= Positive health =

Positive health of a person is defined as the ability to live long in good health without activity limitation. This implies the availability of mechanism in the body to thwart the ailments and to minimize their adverse effect if they strike. The concept has evolved over time and has seen significant changes.

== History ==
The World Health Organization defines Health as a state of complete physical, mental and social well-being. This is a utopian and unattainable ideal as Moving the goalposts when an achievement is made. Possibly the first use of the term 'positive health' was in 1924 when it was considered a double positive as health itself is a positive term. In the year 2000, it was described as the ability to cope with biological, Psychological, and social stress, and parameters such as pain-bearing capacity and Vital capacity were suggested as its indicators. In 2008, positive health was explained as a combination of excellent status on biological, subjective, and functional measures, including factors such as optimism, stable marriage, and lower blood pressure level. In 2011, it was defined as one's ability to adapt and self-manage in the face of social, physical, and emotional challenges, and it constituted psycho-social parameters. In 2023, positive health was defined as the ability to live long in good health.^{[1]} An effort has been made to identify major indicators that can objectively measure a person's positive health in this sense.

== Domains and major indicators ==
Indicators of positive health generally include Life style (sociology) parameters such as social interaction, diet, physical activity, water intake, sleep and relaxation, and yoga and meditation. But most of these defy direct measurement. Such lifestyle factors modulate medical parameters such as Immunity (medicine) level and hormonal balance, and these parameters are objectively measurable. On the pattern of quality-of-life measurement, these parameters are divided into 5 domains, each comprising several parameters. The following domains and major parameters have been suggested to measure positive health.
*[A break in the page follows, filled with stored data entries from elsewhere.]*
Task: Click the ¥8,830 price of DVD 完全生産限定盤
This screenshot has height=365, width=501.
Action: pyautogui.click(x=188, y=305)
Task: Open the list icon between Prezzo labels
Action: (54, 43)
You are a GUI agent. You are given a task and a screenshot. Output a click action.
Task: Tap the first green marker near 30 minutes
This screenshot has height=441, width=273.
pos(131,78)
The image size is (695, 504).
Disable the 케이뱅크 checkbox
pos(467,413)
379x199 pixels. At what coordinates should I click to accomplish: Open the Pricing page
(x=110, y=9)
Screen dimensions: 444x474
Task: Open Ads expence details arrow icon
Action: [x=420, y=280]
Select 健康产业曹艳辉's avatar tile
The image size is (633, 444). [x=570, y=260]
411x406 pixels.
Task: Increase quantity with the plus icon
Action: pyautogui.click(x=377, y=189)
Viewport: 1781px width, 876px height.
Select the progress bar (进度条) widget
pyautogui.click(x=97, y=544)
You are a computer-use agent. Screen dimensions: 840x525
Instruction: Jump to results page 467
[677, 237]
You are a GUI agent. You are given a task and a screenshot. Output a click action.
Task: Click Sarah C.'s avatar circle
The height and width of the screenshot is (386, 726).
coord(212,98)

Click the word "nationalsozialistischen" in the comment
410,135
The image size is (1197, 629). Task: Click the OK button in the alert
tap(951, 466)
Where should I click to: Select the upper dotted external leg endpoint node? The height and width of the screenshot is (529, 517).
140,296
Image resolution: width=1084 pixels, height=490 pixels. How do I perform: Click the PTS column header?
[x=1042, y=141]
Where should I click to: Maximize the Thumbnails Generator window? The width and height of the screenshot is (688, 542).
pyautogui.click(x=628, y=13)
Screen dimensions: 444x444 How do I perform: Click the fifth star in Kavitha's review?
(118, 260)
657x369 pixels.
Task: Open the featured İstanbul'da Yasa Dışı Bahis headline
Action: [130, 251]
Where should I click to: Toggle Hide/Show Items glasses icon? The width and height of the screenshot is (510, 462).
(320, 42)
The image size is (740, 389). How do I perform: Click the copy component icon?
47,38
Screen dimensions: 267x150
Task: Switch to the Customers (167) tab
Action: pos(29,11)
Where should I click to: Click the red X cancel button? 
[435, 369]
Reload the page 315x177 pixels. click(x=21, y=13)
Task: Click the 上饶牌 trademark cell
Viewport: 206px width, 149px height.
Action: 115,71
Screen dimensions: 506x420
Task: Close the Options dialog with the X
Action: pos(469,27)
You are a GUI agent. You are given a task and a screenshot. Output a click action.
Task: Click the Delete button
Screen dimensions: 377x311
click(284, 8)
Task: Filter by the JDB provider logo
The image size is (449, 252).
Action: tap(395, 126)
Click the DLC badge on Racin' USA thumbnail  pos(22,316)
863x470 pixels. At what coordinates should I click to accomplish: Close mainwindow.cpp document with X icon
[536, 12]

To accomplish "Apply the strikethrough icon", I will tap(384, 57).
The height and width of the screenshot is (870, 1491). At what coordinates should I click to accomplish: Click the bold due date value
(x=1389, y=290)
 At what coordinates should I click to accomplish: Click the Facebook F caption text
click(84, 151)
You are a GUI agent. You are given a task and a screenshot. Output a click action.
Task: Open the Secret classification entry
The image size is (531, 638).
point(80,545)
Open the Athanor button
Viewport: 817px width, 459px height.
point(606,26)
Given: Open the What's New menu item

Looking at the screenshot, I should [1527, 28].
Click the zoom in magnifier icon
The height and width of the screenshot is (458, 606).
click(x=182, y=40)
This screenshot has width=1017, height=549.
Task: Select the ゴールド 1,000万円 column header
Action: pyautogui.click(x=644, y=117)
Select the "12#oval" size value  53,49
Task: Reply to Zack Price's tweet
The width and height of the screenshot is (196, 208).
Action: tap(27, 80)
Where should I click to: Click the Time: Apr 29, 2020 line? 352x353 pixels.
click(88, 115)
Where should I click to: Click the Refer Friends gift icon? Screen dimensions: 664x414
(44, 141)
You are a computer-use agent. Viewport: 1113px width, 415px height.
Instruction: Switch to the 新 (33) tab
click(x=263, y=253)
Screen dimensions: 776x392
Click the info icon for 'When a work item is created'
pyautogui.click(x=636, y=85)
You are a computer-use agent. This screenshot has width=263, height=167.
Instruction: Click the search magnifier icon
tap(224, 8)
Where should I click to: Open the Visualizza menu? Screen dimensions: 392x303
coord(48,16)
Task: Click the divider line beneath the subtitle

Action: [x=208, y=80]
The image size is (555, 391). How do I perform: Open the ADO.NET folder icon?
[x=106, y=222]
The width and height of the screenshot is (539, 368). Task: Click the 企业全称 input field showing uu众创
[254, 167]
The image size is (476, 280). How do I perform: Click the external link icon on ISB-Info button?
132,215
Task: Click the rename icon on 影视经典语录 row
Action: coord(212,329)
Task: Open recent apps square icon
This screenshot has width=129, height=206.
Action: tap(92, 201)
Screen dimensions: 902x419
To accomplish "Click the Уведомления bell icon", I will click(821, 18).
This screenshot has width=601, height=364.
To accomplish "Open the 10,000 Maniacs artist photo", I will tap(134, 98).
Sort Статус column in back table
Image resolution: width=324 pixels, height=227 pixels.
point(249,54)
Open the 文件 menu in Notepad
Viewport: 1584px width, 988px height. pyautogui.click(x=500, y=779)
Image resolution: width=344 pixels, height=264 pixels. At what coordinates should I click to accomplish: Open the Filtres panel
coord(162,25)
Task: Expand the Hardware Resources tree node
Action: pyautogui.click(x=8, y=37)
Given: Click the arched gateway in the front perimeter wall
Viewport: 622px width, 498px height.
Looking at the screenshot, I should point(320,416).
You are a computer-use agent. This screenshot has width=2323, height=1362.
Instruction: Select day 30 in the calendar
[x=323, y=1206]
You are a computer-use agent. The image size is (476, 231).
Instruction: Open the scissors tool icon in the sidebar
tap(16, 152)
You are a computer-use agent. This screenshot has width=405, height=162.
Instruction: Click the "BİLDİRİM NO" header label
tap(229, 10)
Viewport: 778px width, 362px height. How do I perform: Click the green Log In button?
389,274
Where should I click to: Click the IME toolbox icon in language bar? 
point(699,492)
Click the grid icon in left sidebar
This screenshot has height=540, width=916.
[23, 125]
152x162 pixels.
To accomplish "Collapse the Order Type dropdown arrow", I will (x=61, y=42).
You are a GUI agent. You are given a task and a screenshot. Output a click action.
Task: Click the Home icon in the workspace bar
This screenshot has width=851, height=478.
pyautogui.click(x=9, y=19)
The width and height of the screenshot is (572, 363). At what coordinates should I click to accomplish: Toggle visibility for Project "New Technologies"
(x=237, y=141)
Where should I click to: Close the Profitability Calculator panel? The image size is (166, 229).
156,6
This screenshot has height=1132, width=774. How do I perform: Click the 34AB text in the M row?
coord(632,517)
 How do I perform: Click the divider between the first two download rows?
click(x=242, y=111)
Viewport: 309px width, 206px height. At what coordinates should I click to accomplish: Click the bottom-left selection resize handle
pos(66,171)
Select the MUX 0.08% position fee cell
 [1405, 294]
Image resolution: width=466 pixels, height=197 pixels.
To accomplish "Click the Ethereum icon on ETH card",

| Domain | Major parameters |
|---|---|
| Immunological markers | IgG, IgM, lymphocytes, macrophages |
| Nutritional elements | Various vitamins, zinc, Omega-3, glutathione |
| Endocrinological substances | Thyroid, insulin, estrogen, melatonin-serotonin-oxytocin-dopamine, Endorphins |
| Neurological parameters | Montreal Cognitive Assessment Scale, P3 amplitude, gamma-aminobutyric acid (GABA) |
| Physiological functions | Respiratory – FEV_{1}: FVC ratio, oxygen saturation Reproductive – M – semen quality and testosterone; F – FSH, LH, estradiol Gastrointestinal – ALT, albumin, lipid profile Circulatory – BP, heart rate, Hb, HbA1c, platelets Musculoskeletal – Bone density handgrip, body mass index Urinary – Protein-creatinine ratio, GFR, pH |

== Measurement ==
All the major indicators mentioned in the table are numerically measurable in a laboratory or otherwise but, for many, high values are also injurious to health just as are low values. This affects the exact measurement of positive health. The optimal levels of most of these parameters are not known – thus a scale to exactly measure the level of positive health of a person is yet to be developed. However, there are parameters such as endorphins, semen quality in men, FEV_{1}/FVC ratio, oxygen saturation, bone density, P3 amplitude, and handGrip strength whose increased value progressively indicates a better positive health.